— SUPPLIED PASSAGE —
——————————

Ducks also have the added benefits of not needing water aeration to survive. That means if your power goes out, ducks won’t die from lack of oxygen like fish. Ducks are also cold hardy so you just have to keep temperatures ideal for your plants, not your ducks too.
Hydroponic and aquaponic systems are used to grow soil-based plants in water. Aquaculture, by contrast, involves growing plants and animals that specifically thrive in water in production environments. For example, fish hatcheries, salmon, oyster and algae farms, or aquatic plant growers fall into this category.
Duck manure water can be used in any kind of aquaculture. For example in fish hatcheries, the bacteria and algae that fish feed on require nutrient sources to survive. Duck manure often works perfectly as a feedstock for lower-level life forms that then feed the fish.
In a homestead scenario, duck manure water is often most useful in growing aquatic plants. Things like duckweed and water hyacinth or Azolla can be grown, dried, and incorporated into other livestock feeds. Or, they can be used to produce high-quality compost.
Wetlands are some of the most productive systems for food production. Things like rice, cranberries, watercress, cattails, and fish can all be grown in wetlands.
Duck manure water can be the perfect nutrient source for high-density wetland planting systems. Keep in mind, ducks will eat or trample some of your plants. So, you may want to keep the ducks away from your crop wetlands and instead transport the manure water to the plants.

——————————

— DATA PROVIDED —
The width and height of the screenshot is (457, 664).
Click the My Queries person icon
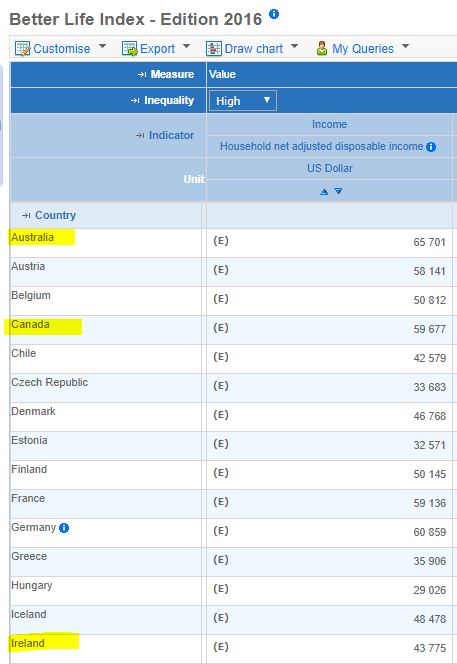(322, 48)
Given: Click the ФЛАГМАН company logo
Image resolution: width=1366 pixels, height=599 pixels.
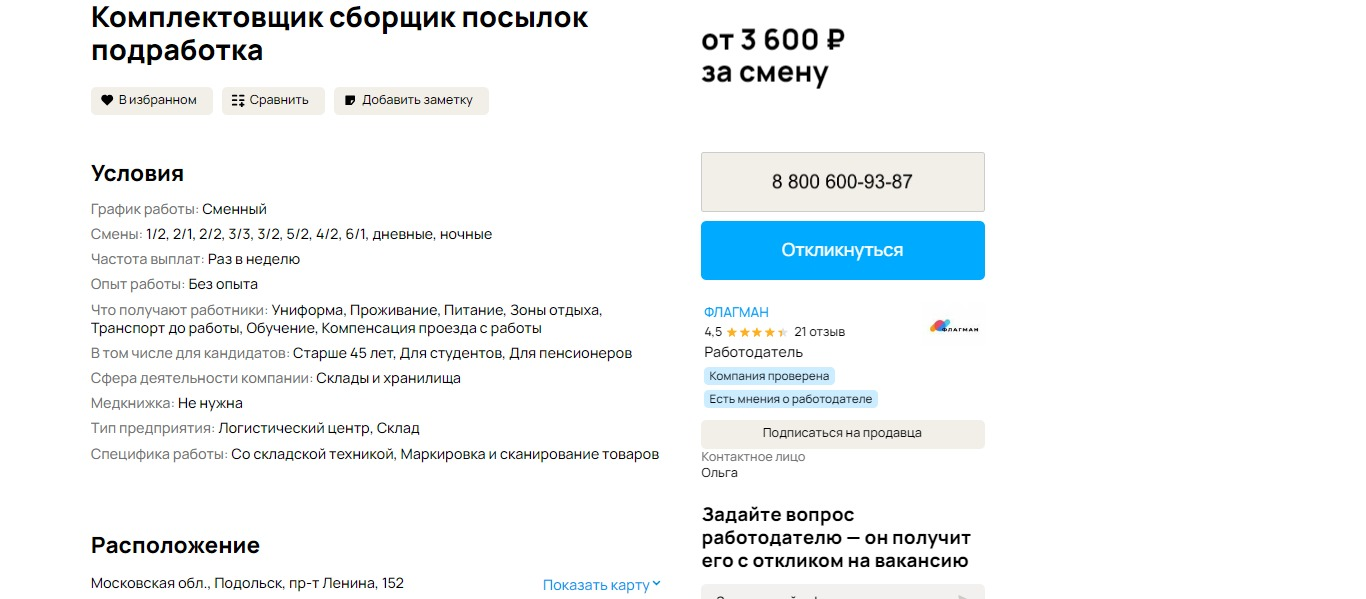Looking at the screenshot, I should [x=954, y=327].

——————————

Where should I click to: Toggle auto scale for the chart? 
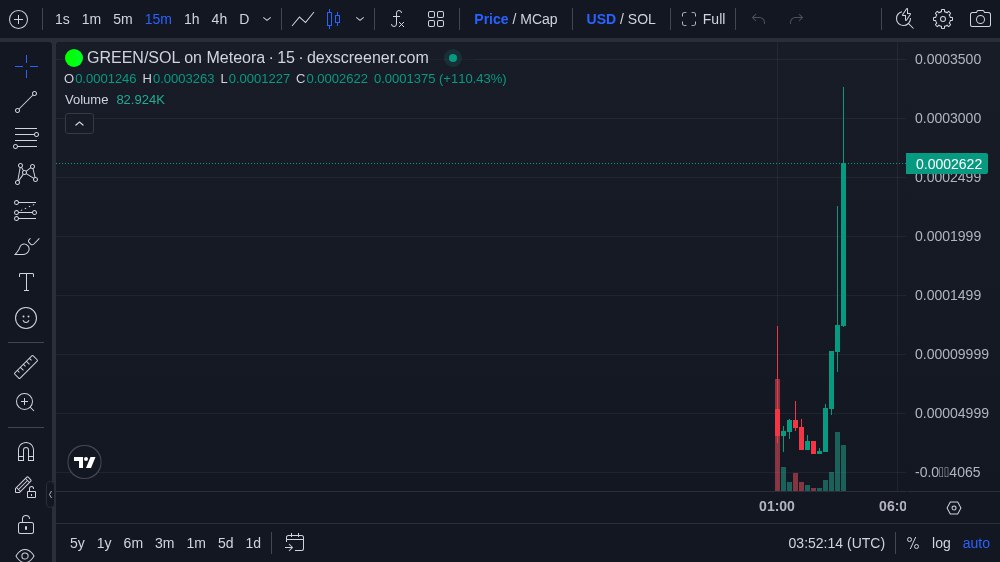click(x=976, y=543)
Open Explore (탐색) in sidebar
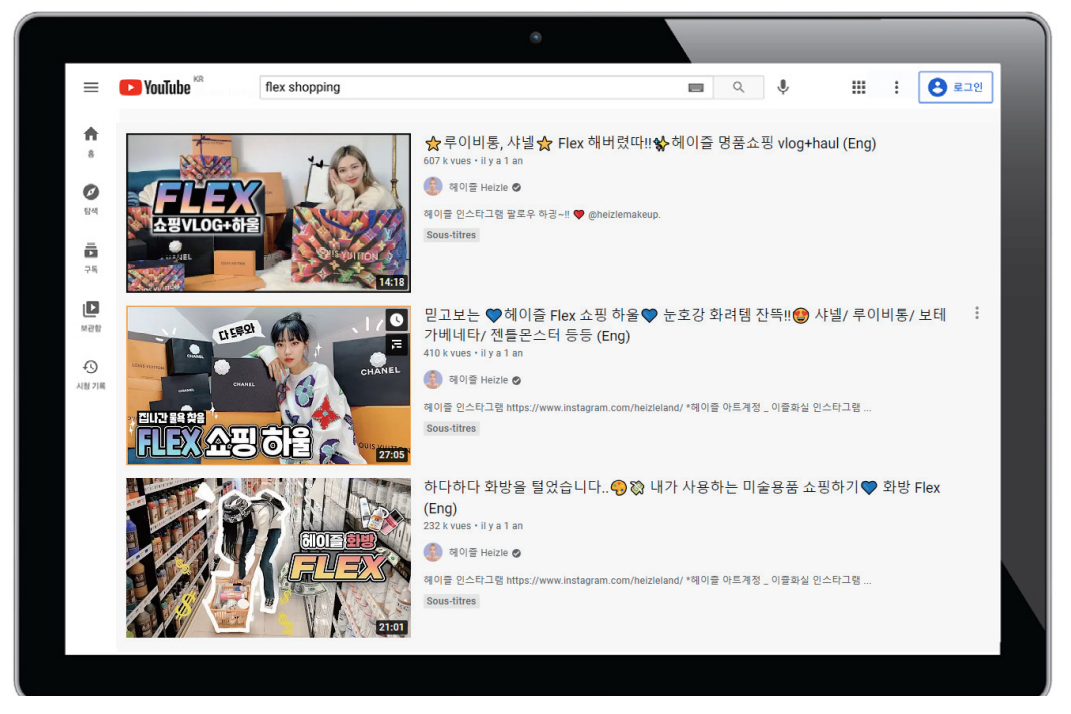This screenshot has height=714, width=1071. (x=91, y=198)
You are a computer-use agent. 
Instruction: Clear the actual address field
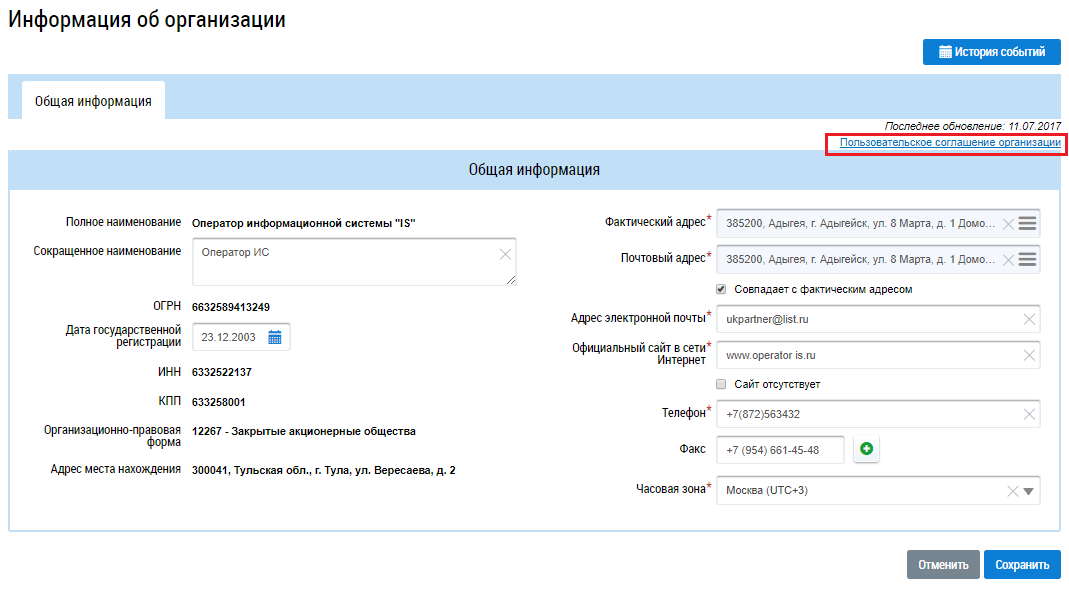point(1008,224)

——————————

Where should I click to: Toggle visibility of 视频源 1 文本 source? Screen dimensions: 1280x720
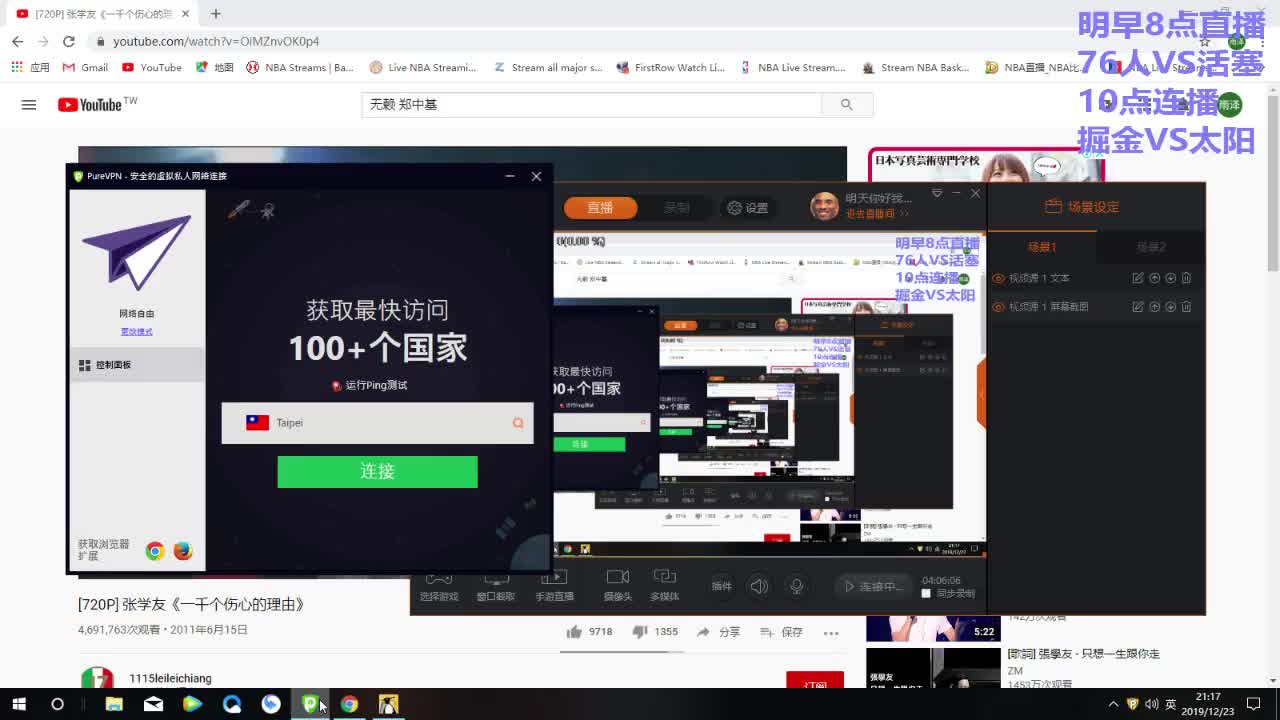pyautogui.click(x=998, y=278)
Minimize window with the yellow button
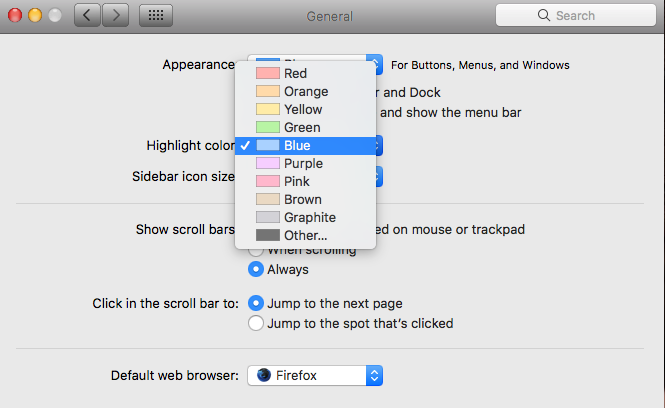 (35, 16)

——————————

Please write out the part of the passage on duck manure water that begins at the words "Wetlands are some" and stops after the words "to the plants.". You won't need the items at all.

Wetlands are some of the most productive systems for food production. Things like rice, cranberries, watercress, cattails, and fish can all be grown in wetlands.
Duck manure water can be the perfect nutrient source for high-density wetland planting systems. Keep in mind, ducks will eat or trample some of your plants. So, you may want to keep the ducks away from your crop wetlands and instead transport the manure water to the plants.